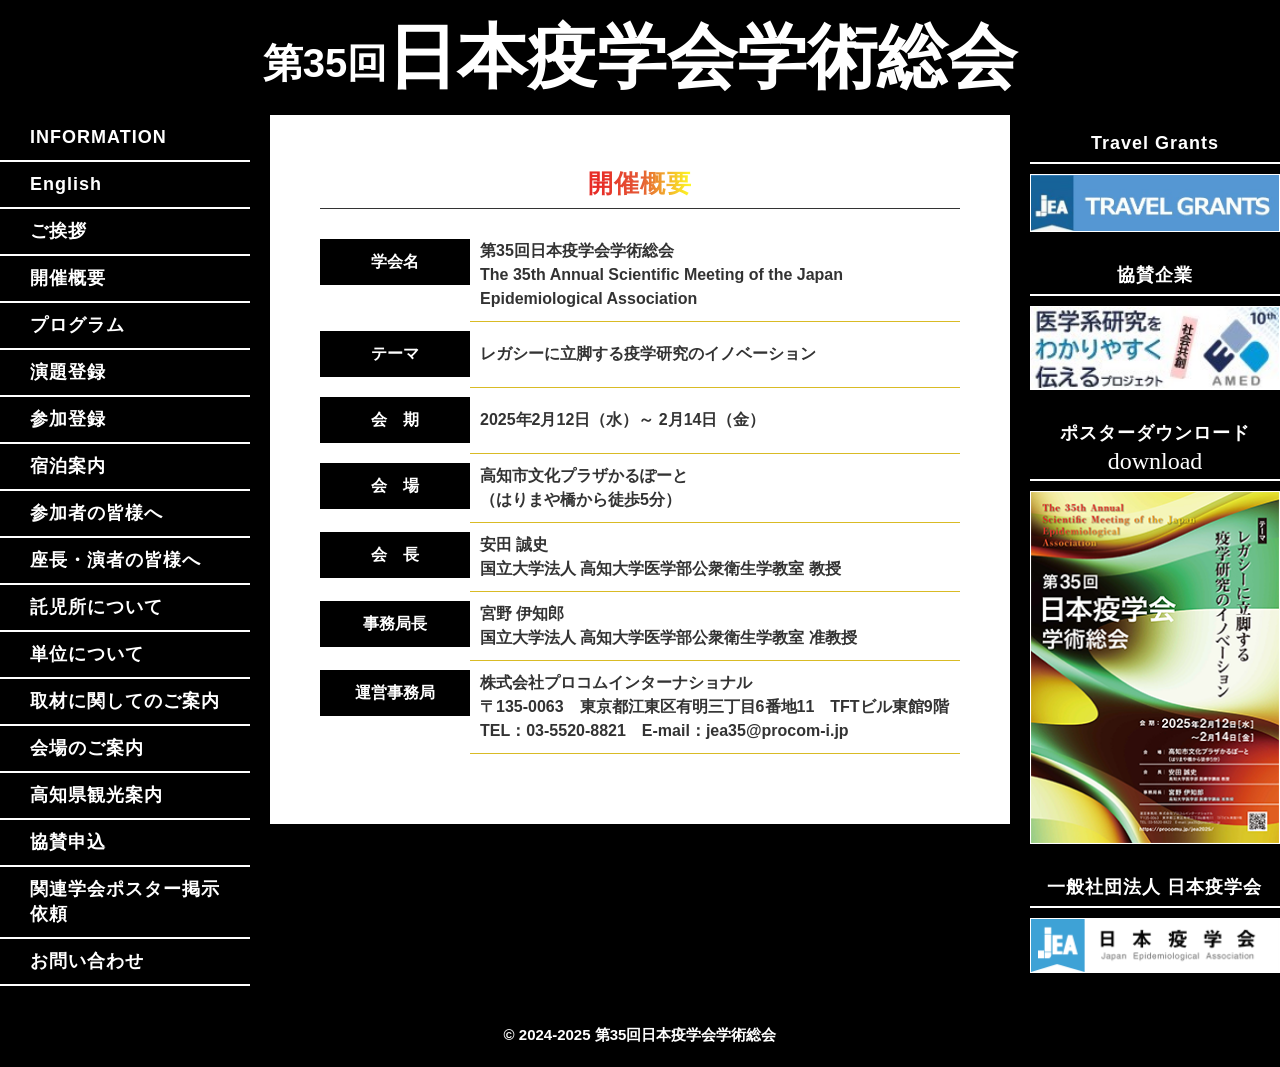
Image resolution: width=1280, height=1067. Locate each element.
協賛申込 (68, 842)
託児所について (96, 607)
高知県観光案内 (96, 795)
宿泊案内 (68, 466)
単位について (87, 654)
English (66, 184)
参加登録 (68, 419)
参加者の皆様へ (96, 513)
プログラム (77, 325)
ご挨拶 (58, 231)
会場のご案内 (87, 748)
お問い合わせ (87, 961)
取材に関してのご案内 (125, 701)
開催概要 (68, 278)
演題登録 (68, 372)
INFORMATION (98, 137)
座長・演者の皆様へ (115, 560)
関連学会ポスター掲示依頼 (125, 901)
□ □ □ □
Task to complete — Can you render every line of the items above as a Markdown table with the columns No. and Entry, numbering each row, skipping blank lines, and leaving out the pictures?

Written reply —
| No. | Entry |
|---|---|
| 1 | Image resolution: width=1280, height=1067. Locate each element. |
| 2 | 協賛申込 (68, 842) |
| 3 | 託児所について (96, 607) |
| 4 | 高知県観光案内 (96, 795) |
| 5 | 宿泊案内 (68, 466) |
| 6 | 単位について (87, 654) |
| 7 | English (66, 184) |
| 8 | 参加登録 (68, 419) |
| 9 | 参加者の皆様へ (96, 513) |
| 10 | プログラム (77, 325) |
| 11 | ご挨拶 (58, 231) |
| 12 | 会場のご案内 (87, 748) |
| 13 | お問い合わせ (87, 961) |
| 14 | 取材に関してのご案内 (125, 701) |
| 15 | 開催概要 (68, 278) |
| 16 | 演題登録 (68, 372) |
| 17 | INFORMATION (98, 137) |
| 18 | 座長・演者の皆様へ (115, 560) |
| 19 | 関連学会ポスター掲示依頼 (125, 901) |